Hace ochenta y siete años que Juan María Roma publicó su Álbum histórico del carlismo (1833-1933-35) como parte de la conmemoración de su primer centenario, que se cumplió en 1933 bajo el reinado del Augusto Señor Don Alfonso Carlos de Borbón. Libro del que el sitio web de la Comunión Tradicionalista ofrece una más amplia presentación aquí.
En su notable y meritoria obra, Roma recoge algunas ilustraciones y anécdotas del recordado don Manuel Ignacio Santa Cruz —el Cura Santa Cruz— quien tras la Tercera Guerra Carlista emigró del Viejo Mundo, se asentó en nuestras tierras y, cerca de Pasto, fundó San Ignacio, donde murió leal al Rey Don Jaime III, hijo del gran Carlos VII, cuyos derechos defendió con tenacidad en la Península.

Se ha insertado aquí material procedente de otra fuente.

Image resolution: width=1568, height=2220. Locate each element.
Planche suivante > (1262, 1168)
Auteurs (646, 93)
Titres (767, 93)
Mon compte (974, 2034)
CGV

Debido a la importancia que para la causa carlista y para el tradicionalismo de este Reino tiene su figura, transcribimos del Álbum el artículo dedicado al Padre Loidi (pp. 244-248), al «padre santo», como lo recuerdan sus «hijitos» de San Ignacio:
Hemos leído tanto y tanto, escrito por autores de derecha, sobre el Cura Santa Cruz, que por lo diferentes en apreciar sus hechos y su conducta con respecto a los que fueron sus superiores o sus jefes militares, no queremos inclinarnos a favor de ninguno de los que han querido, o han pretendido ajustarse a la verdad.

Todos los carlistas saben que el P. Santa Cruz, después de la guerra carlista, entró en la Compañía de Jesús. Años después, fué enviado a las Misiones de América, donde demostró, durante muchos años, un celo extraordinario por la gloria de Dios. Jamás dejó de suspirar por el triunfo de la Causa Carlista, como lo demuestra la carta que en fecha 23 de marzo de 1926 dirigió desde Colombia a D. Francisco de P. Oller, representante de D. Jaime en Buenos Aires, en la que le decía:
«… Cuando S.M. Don Jaime de visita en Bogotá, me envió su retrato con dedicatoria, que tanto agradecí. Para manifestarle mi gratitud, le contesté, haciendo votos por su salud y por su triunfo… Hoy cumplo 84 años …»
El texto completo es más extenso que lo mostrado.